◆ **Task directions**
All that is needed is each line of the entries holding the word "link", copied as it stands.
[Exercise material — start]
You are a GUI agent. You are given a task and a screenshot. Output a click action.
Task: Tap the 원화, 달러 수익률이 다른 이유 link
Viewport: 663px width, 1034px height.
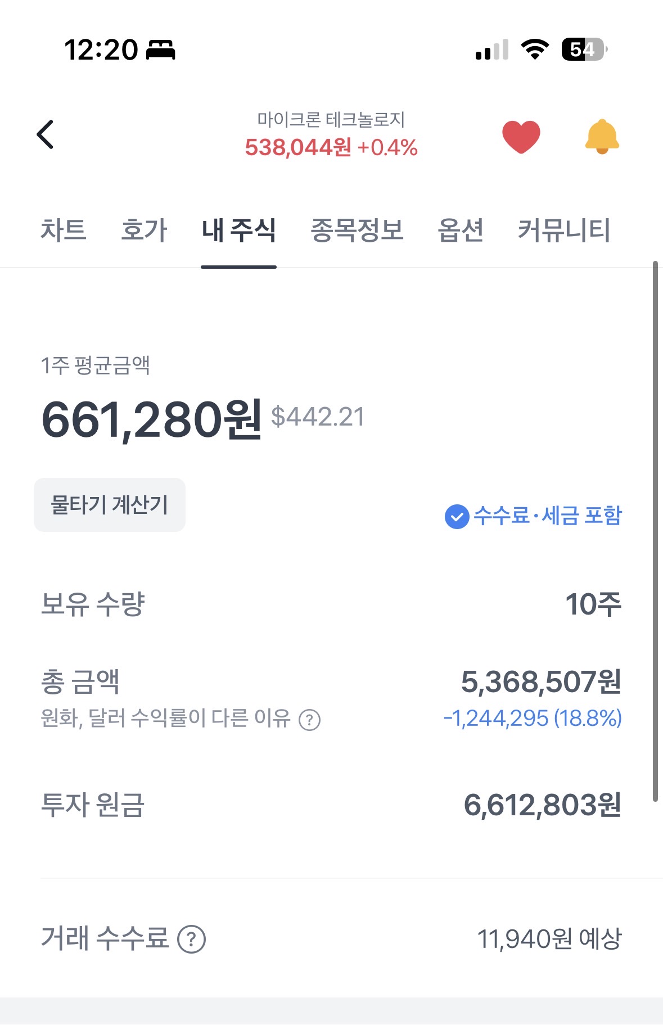[x=166, y=719]
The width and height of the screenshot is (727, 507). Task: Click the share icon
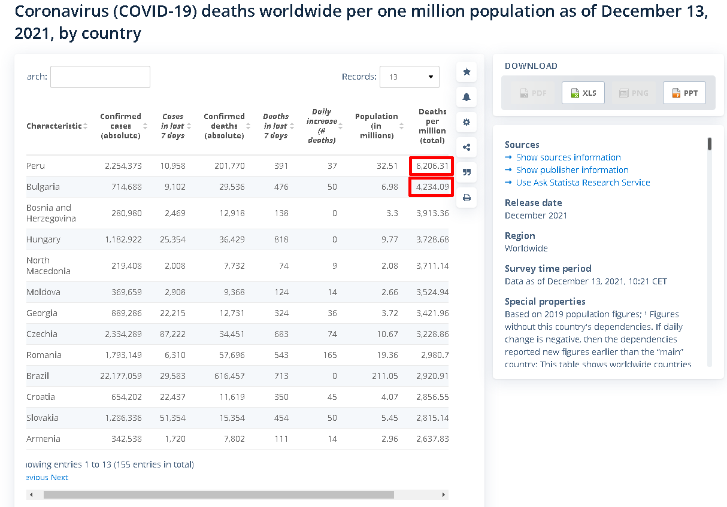tap(467, 147)
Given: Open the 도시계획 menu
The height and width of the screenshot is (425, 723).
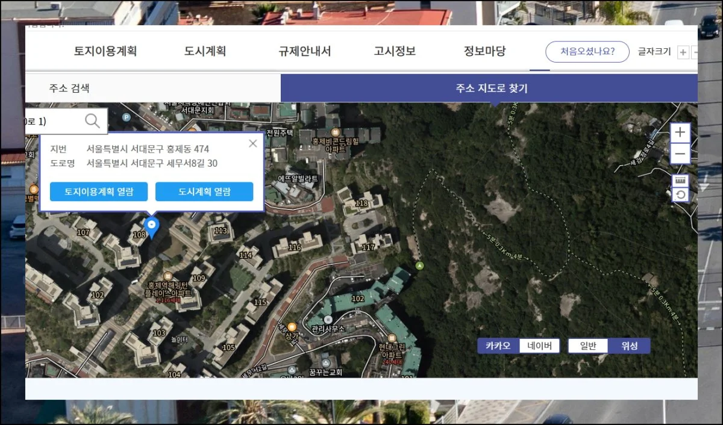Looking at the screenshot, I should 205,51.
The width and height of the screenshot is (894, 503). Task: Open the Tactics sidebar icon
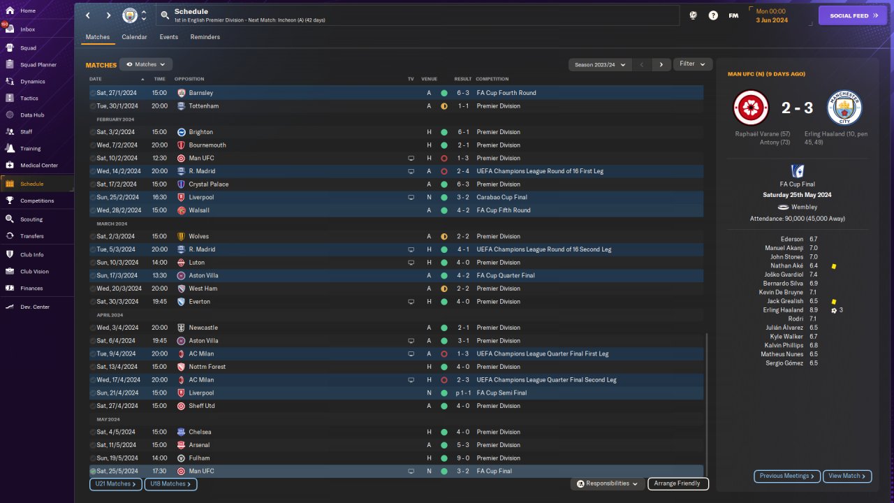click(10, 98)
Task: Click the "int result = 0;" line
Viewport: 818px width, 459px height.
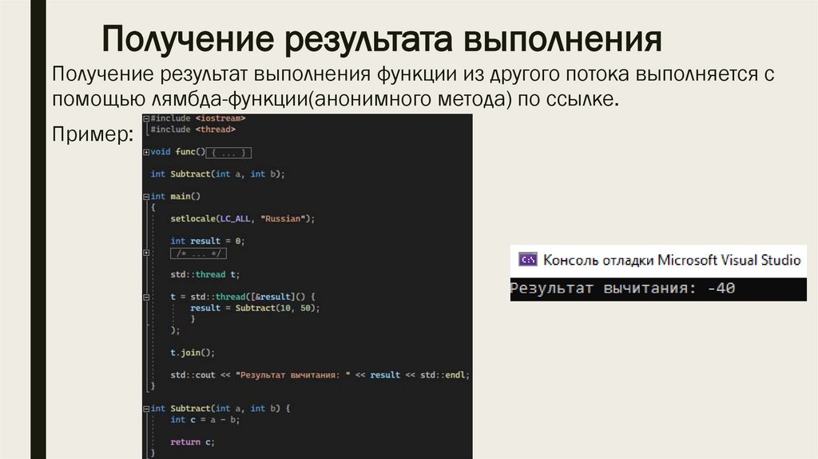Action: click(x=207, y=241)
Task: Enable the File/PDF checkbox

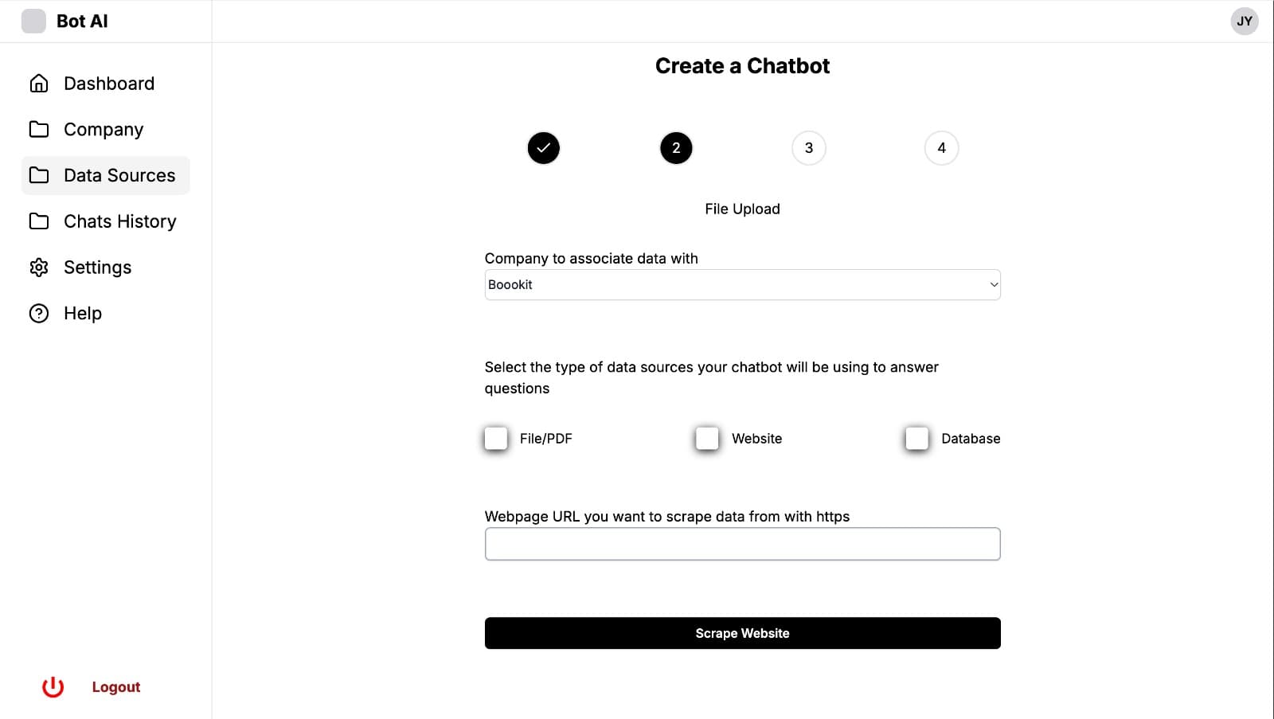Action: point(496,438)
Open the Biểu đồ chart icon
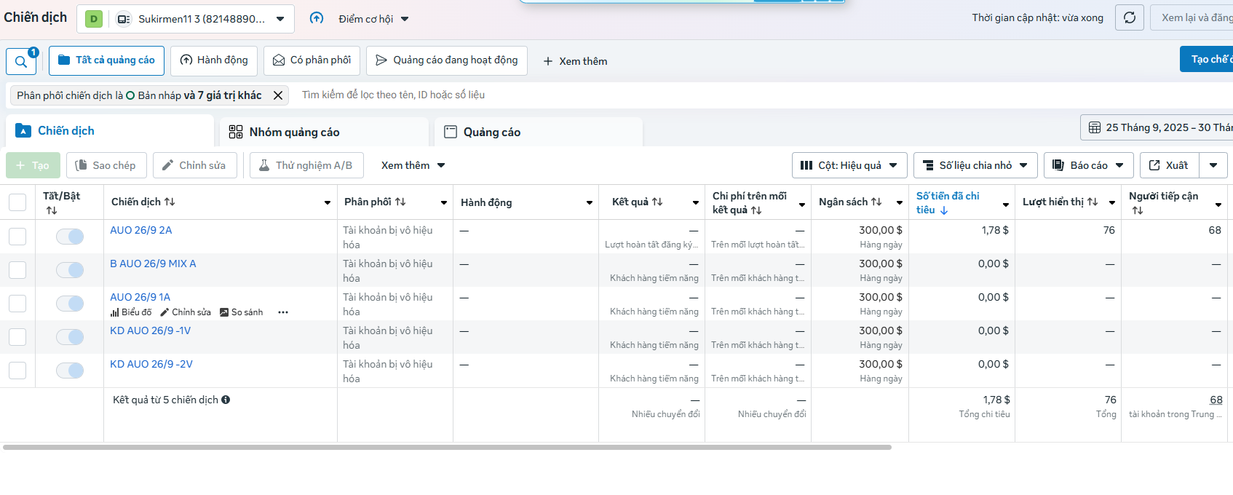 pos(115,312)
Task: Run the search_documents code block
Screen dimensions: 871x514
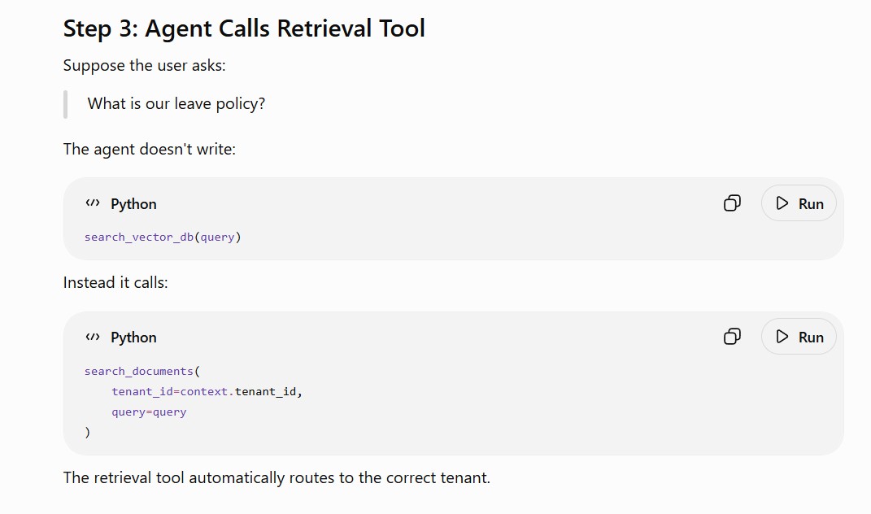Action: point(799,337)

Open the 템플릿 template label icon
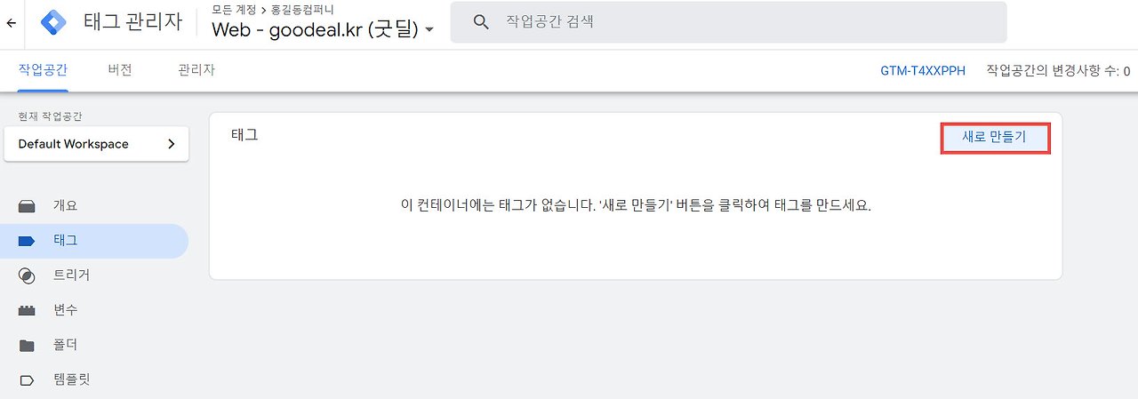pyautogui.click(x=27, y=380)
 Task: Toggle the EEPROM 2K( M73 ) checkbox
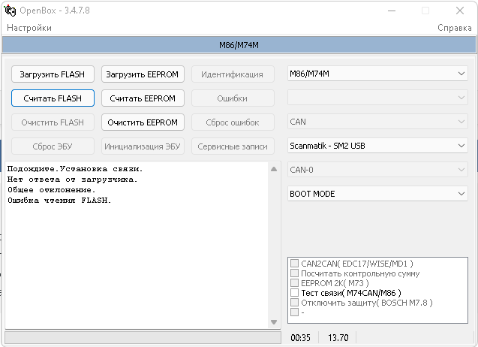(x=294, y=283)
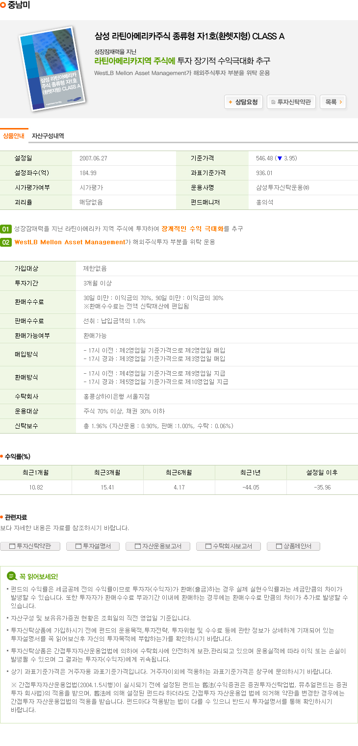358x746 pixels.
Task: Select the 상품안내 tab
Action: point(14,136)
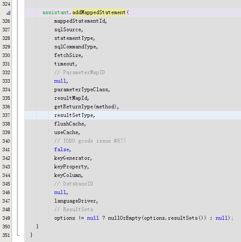241x242 pixels.
Task: Place cursor on the green assistant identifier
Action: 56,12
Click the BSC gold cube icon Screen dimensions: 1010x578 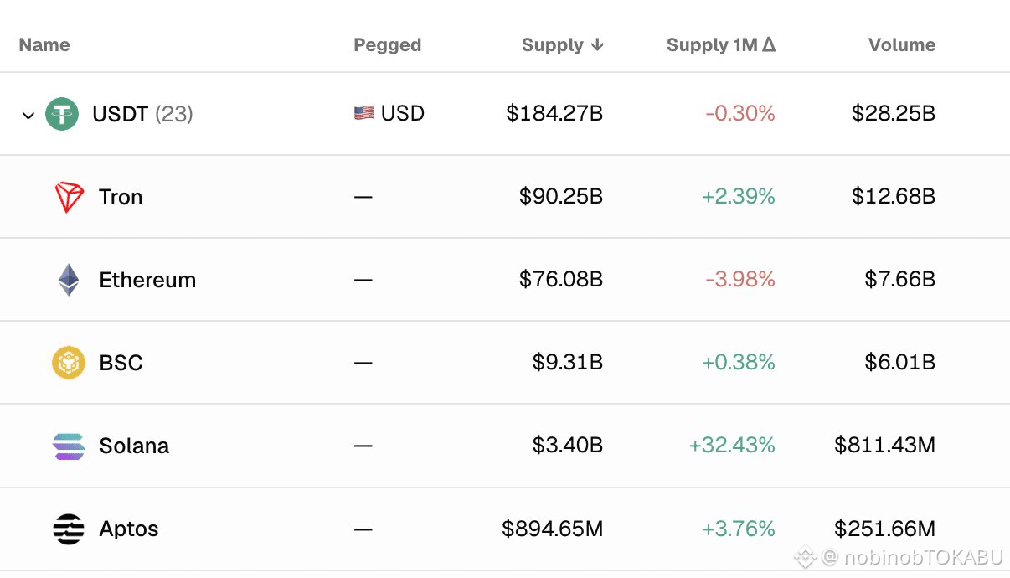(69, 363)
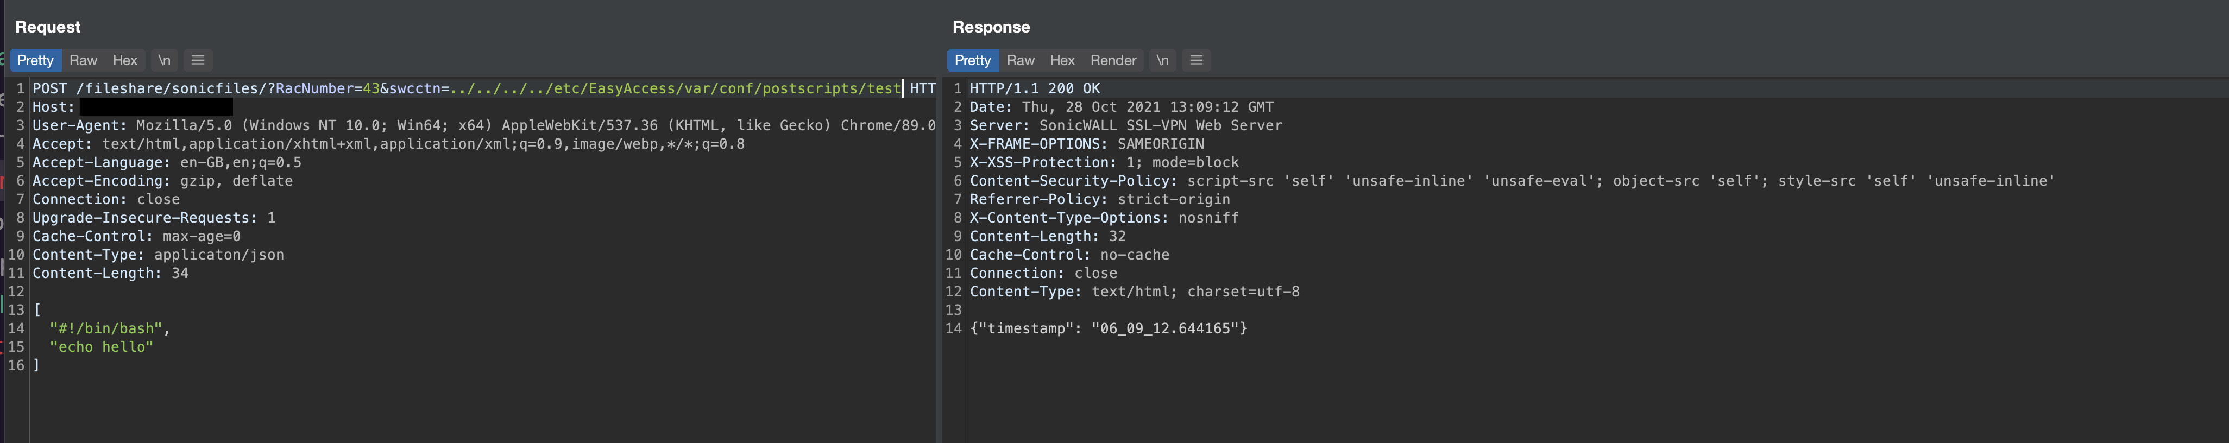The image size is (2229, 443).
Task: Click the "echo hello" body line
Action: coord(101,347)
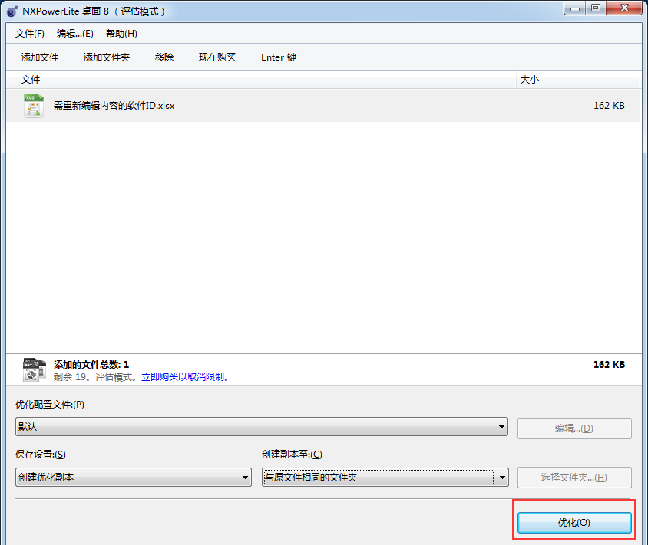648x545 pixels.
Task: Click the file stack icon beside total count
Action: 34,369
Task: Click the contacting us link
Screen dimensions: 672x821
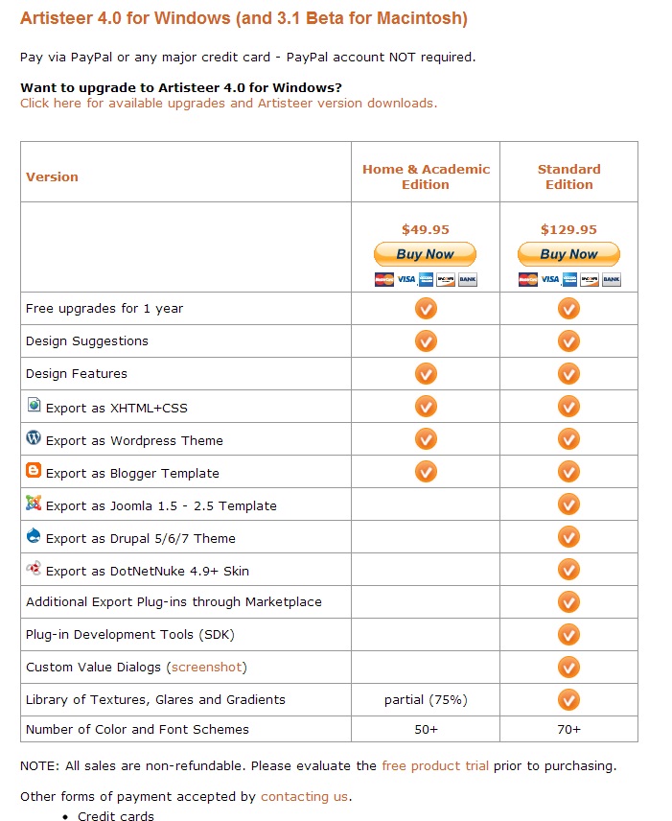Action: (x=304, y=796)
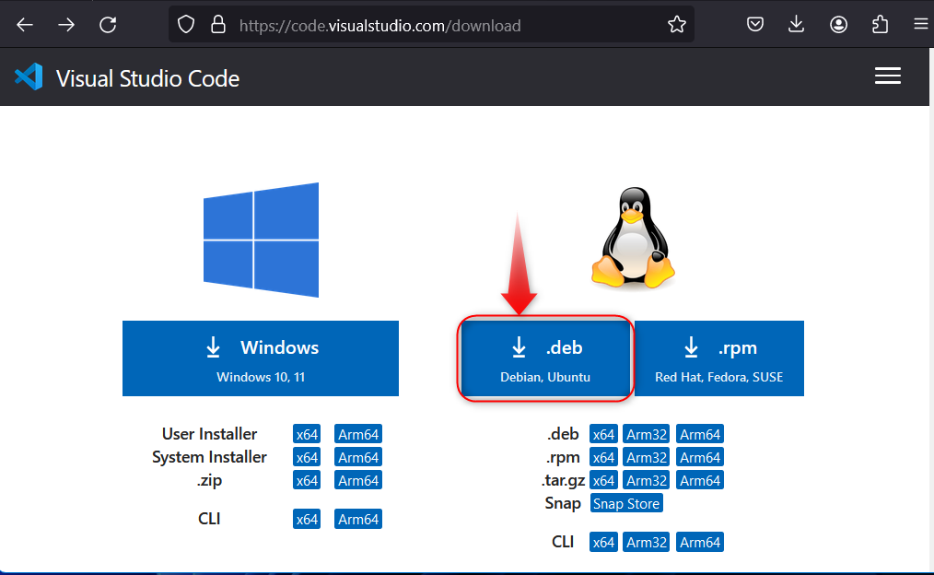Open the Firefox application menu

pos(920,25)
[Exercise material — finish]
◆ **Reply**
Task: Tap the 원화, 달러 수익률이 다른 이유 link
Task: Click the contacting us link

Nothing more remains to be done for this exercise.